# chicken tastes like flowers!



## cjackson (Dec 26, 2013)

Hello- I tried posting this question on another forum but it didn't show up for some reason. I've been eating chicken my entire life and have purchased all of my fresh chicken from a local farmers' market for many years. It has always been wonderful. Recently, the fresh chickens give off a very strong flowery odor after cooking. They also taste "flowery" for lack of a better way to describe it (it's not me as the rest of the family experiences the same thing.) In my case, it also wipes out my stomach the next day after eating it. The owner says that nothing has changed, but obviously he isn't being truthful. A butcher at the local supermarket says that it sounds like I've purchased "flavored chicken" which is supposedly chicken which has been sprayed with flavorings, spices, or chemicals. I can't find any information about such a thing anywhere. Does anyone have a handle on what's going on here. This is something I have never encountered before, and have only had this with the recent chicken purchases from the farmers' market. Thanks for any help!


----------



## Jim (Sep 26, 2012)

cjackson said:


> Hello- I tried posting this question on another forum but it didn't show up for some reason. I've been eating chicken my entire life and have purchased all of my fresh chicken from a local farmers' market for many years. It has always been wonderful. Recently, the fresh chickens give off a very strong flowery odor after cooking. They also taste "flowery" for lack of a better way to describe it (it's not me as the rest of the family experiences the same thing.) In my case, it also wipes out my stomach the next day after eating it. The owner says that nothing has changed, but obviously he isn't being truthful. A butcher at the local supermarket says that it sounds like I've purchased "flavored chicken" which is supposedly chicken which has been sprayed with flavorings, spices, or chemicals. I can't find any information about such a thing anywhere. Does anyone have a handle on what's going on here. This is something I have never encountered before, and have only had this with the recent chicken purchases from the farmers' market. Thanks for any help!

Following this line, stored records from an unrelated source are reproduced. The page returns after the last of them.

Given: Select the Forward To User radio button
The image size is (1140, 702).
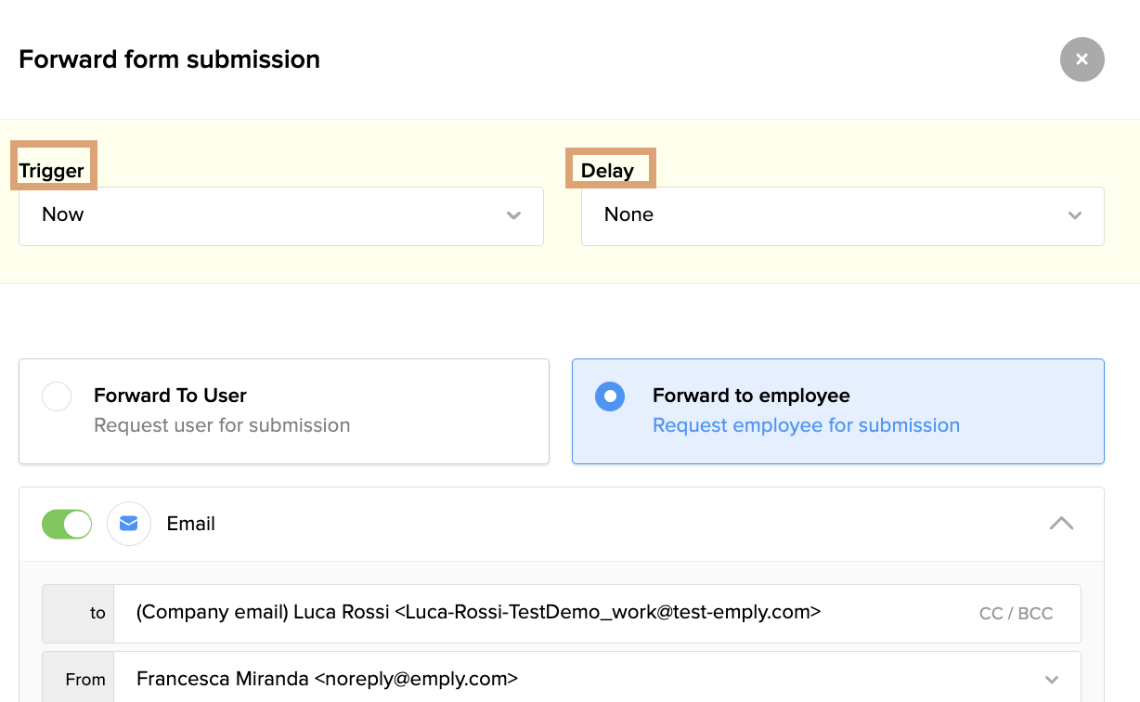Looking at the screenshot, I should (x=57, y=397).
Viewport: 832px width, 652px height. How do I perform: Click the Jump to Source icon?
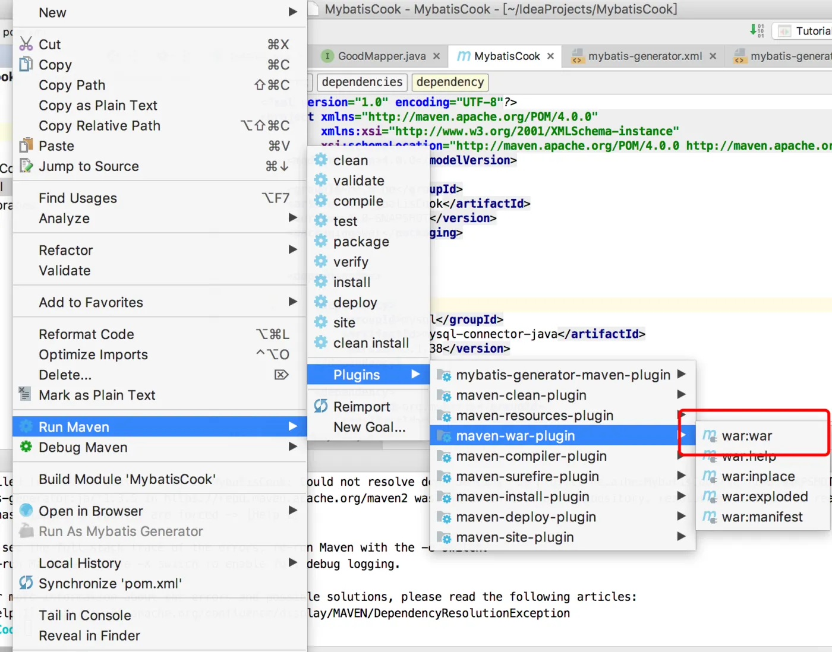click(26, 166)
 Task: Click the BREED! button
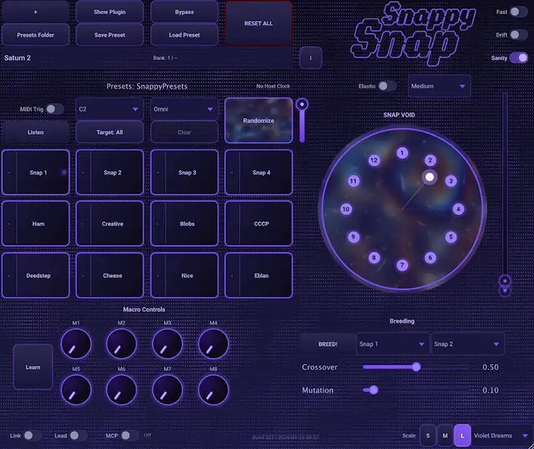click(x=328, y=344)
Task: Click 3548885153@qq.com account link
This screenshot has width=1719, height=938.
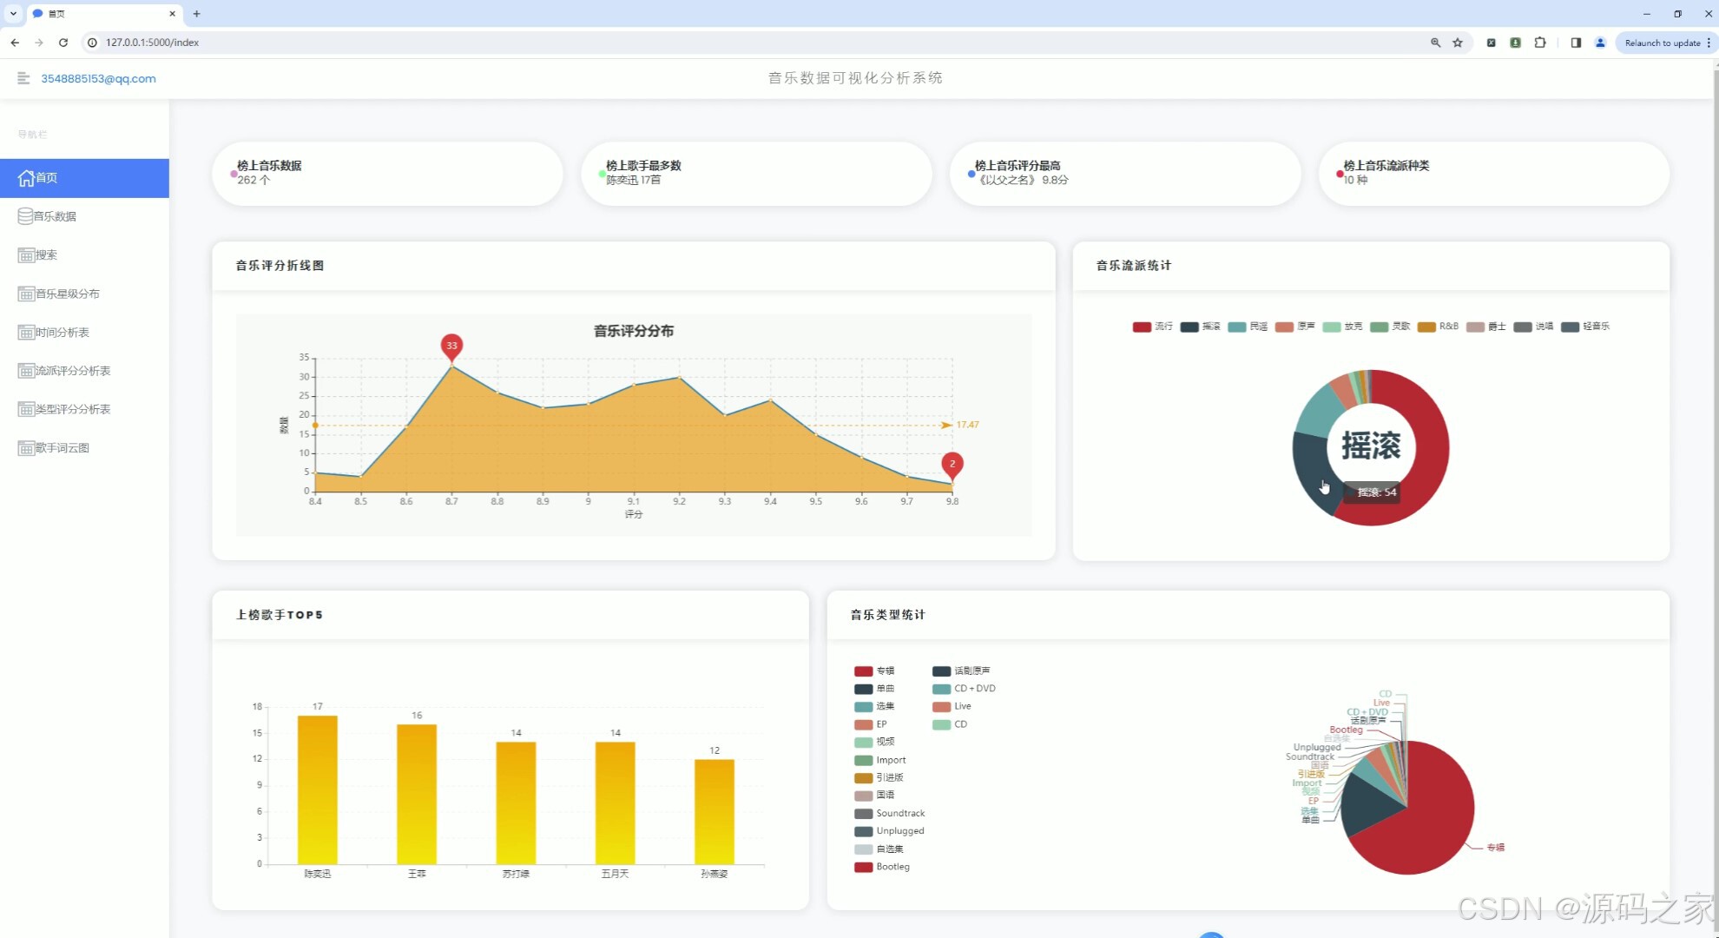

Sounds strange, can't wait to see what others have to say.


----------



## nj2wv (Aug 27, 2013)

Maybe the people doing the culling are using scented hand sanitizer on their hands and it rubs off??? I have noticed 
That it seems people are using more sanitizer these days instead of good old hand washing. It is just a guess as to what could cause this.


----------



## cjackson (Dec 26, 2013)

That is an interesting thought. I have encountered hand sanitizers which are so heavily laced with fragrance that it's hard to get off the skin. But, aren't the workers supposed to be wearing gloves instead of using their bare hands? I'm totally unfamiliar with the poultry industry- are the conveyor belts or tables on which the chicken is prepared wiped down or sprayed with anything? Although I won't purchase chicken from this market any longer, I would like to find out what's going on for my own enlightenment. Thanks again....


----------



## TNchick (Jun 26, 2013)

I have read about chickens on a special diet to influence the flavor of the meat. Chef Gordon Ramsey showcased some kind of ridiculously expensive french chicken because it only grazed on certain kinds of grass and therefore had the flavor in the meat. Could it be from their feeding/grazing?


----------



## minmin1258 (Nov 5, 2013)

I noticed this fall when my marigold and mums were in full bloom and the girls were free ranging they ate them like they were starving!!! The eggs would then have a strong marigold scent when th eggs were cracked. I never culled any of th birds so don't know if they were affected, but the eggs were.


----------



## cjackson (Dec 26, 2013)

Yes, I have thought about diet as a possible cause also. The guy at the market also says that's impossible. In any event, I have switched to Coleman chicken and it tastes normal and is delicious. Thanks for your help and happy new year.


----------